Mit dem Niedergang der Monarchie und der Abdankung des letzten regierenden Herzogs endete auch die Geschichte der Herzoglichen Bibliothek im Residenzschloss Altenburg. Wie der Altenburger Historiker Uwe Gillmeister berichtete, wurden schon im ausgehenden Jahr 1918 Teile des Privatarchivs und der Bibliothek überführt. Herzog Ernst II. wählte hierfür Räumlichkeiten, welche bis dato die Geschichts- und Altertumsforschende Gesellschaft des Osterlandes nutzte und sich im Landesmuseum – dem heutigen Lindenau-Museum Altenburg – befanden. Allerdings wurden nicht alle Bibliotheksbestände gesichert und verlagert. Im Februar 1919 berichtete ein Bediensteter, dass man mit dem Abtransport der Bücherkisten in den verteilten Bibliotheksräumen auf dem Schloss nicht nachkäme.

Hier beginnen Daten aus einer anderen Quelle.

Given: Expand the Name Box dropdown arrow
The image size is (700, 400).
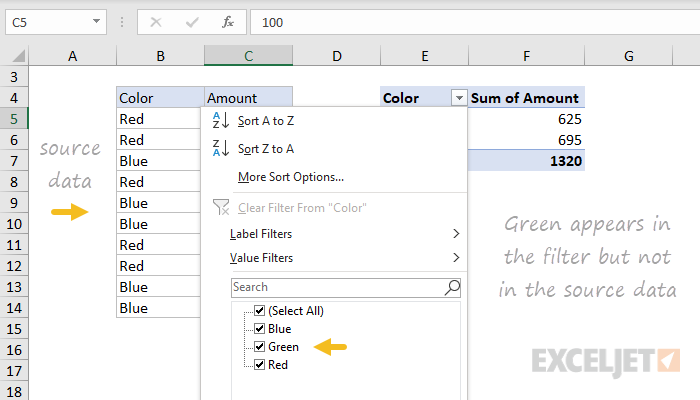Looking at the screenshot, I should pyautogui.click(x=96, y=21).
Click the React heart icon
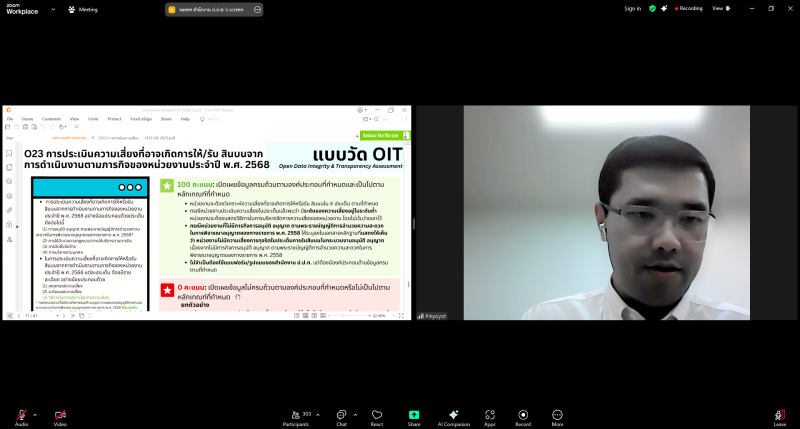 tap(377, 414)
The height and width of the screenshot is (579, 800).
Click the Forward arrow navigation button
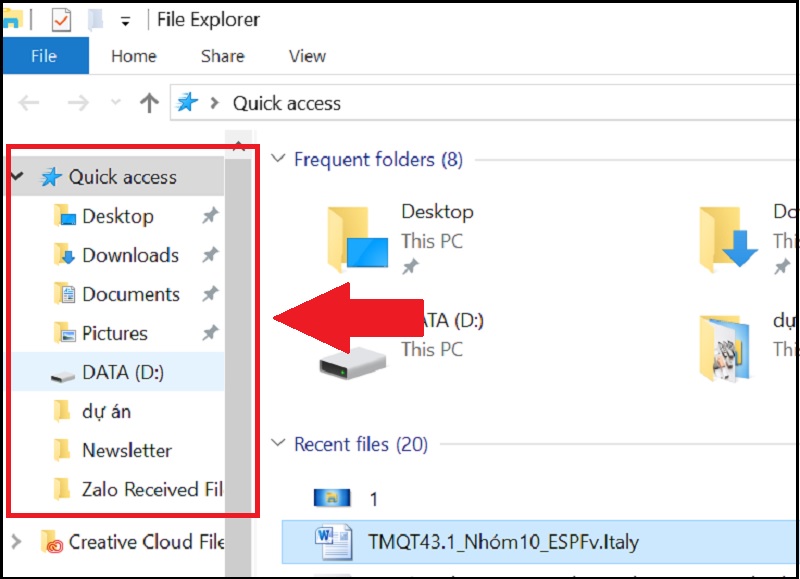pyautogui.click(x=78, y=103)
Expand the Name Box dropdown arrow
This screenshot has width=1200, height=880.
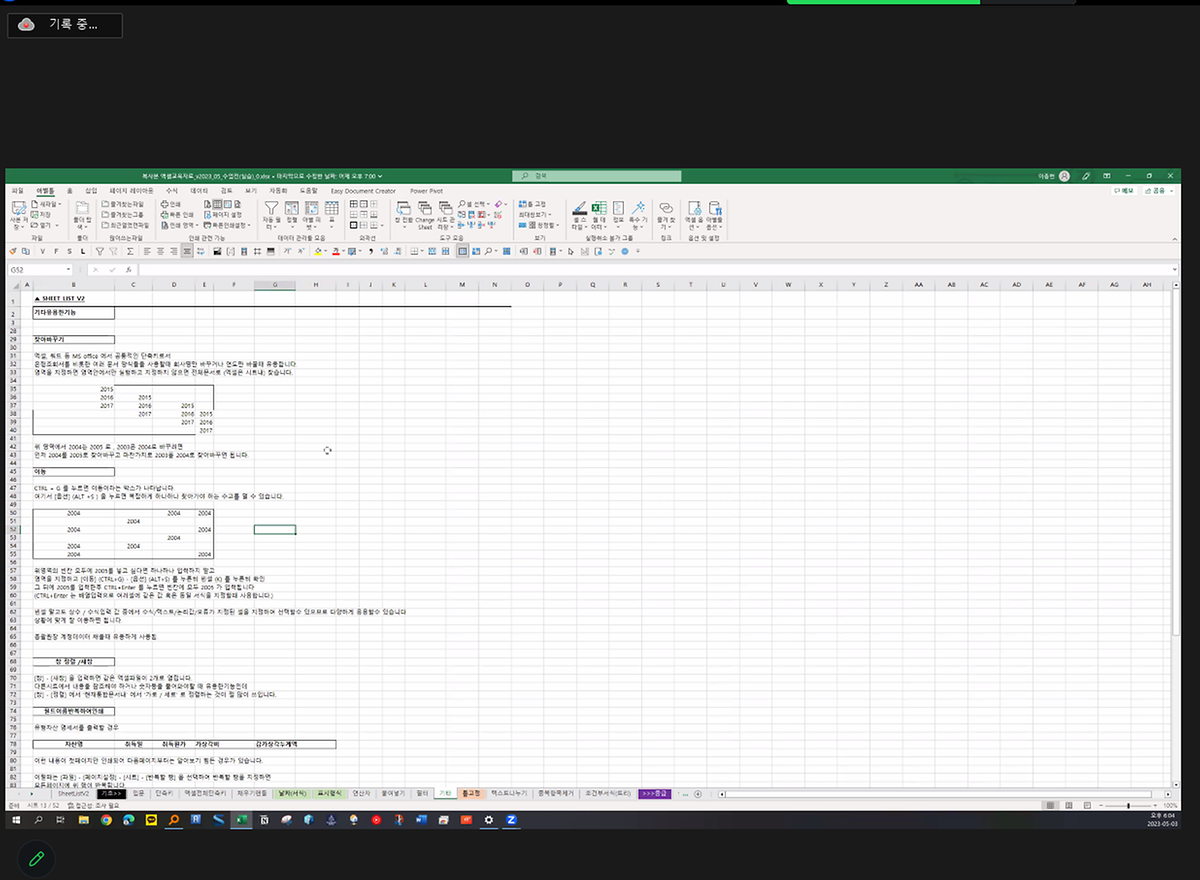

Mit Gewissheit kann davon ausgegangen werden, dass der abgedankte Herzog vornehmlich solche Druckwerke mit sich nahm, die für ihn von höherem Interesse waren. Weniger bedeutsame ließ er zurück. Zu einem unbekannten Zeitpunkt zwischen dem Auszug des Herzogs 1918 und der beginnenden Einrichtung des Staatlichen Heimatmuseums im Altenburger Residenzschloss 1920 wurde vermutlich entschieden, die verbliebenen Bücher an die ortsansässige Landesbibliothek abzugeben. Hierauf verweist der Prägestempel mit der Aufschrift „Landes- / Bibliothek / Altenburg“, welcher sich bei zweien unserer vorgestellten Bücher ebenfalls auf dem Titelblatt befindet.
Die Landesbibliothek war im späten 17. Jahrhundert als Dublettenbibliothek errichtet worden. Ein Exemplar aller Titel, die in der Gothaer Hauptbibliothek auf Schloss Friedenstein doppelt vorhanden waren, wurde nach Altenburg abgegeben. Im 19. Jahrhundert erhielt sie die beachtliche Menge von 25.000 Titel aus der Privatbibliothek Bernhard August von Lindenaus und konnte ihren Bestand schlagartig verdoppeln. Sie bestand bis zur Mitte des 20. Jahrhunderts. Die Auflösung der Länder zog zugleich die Auflösung der Landeseinrichtungen im Jahr 1952 mit sich. Der Bestand der Landesbibliothek wurde größtenteils an die Universitätsbibliotheken in Jena und Leipzig übereignet. In Altenburg verblieben nur vereinzelte Restbestände. Sie gelangten unter anderem an das Altenburger Staatsarchiv und in die 1951 gegründete Maxim-Gorki-Bibliothek, welche nun anstelle der Landesbibliothek die Literaturversorgung der Bevölkerung übernahm. Auch dem Lindenau-Museum wurde ein Teil der Bücher übereignet. Dabei lassen die unterschiedlichen Motive unserer Hausstempel einen zeitversetzten Zugang bzw. eine zeitversetzte Erfassung für den Bibliotheksbestand vermuten. Sie zeugen von der Kontinuität bibliothekarischer Arbeit und einem lebhaften Schicksal der Bücher.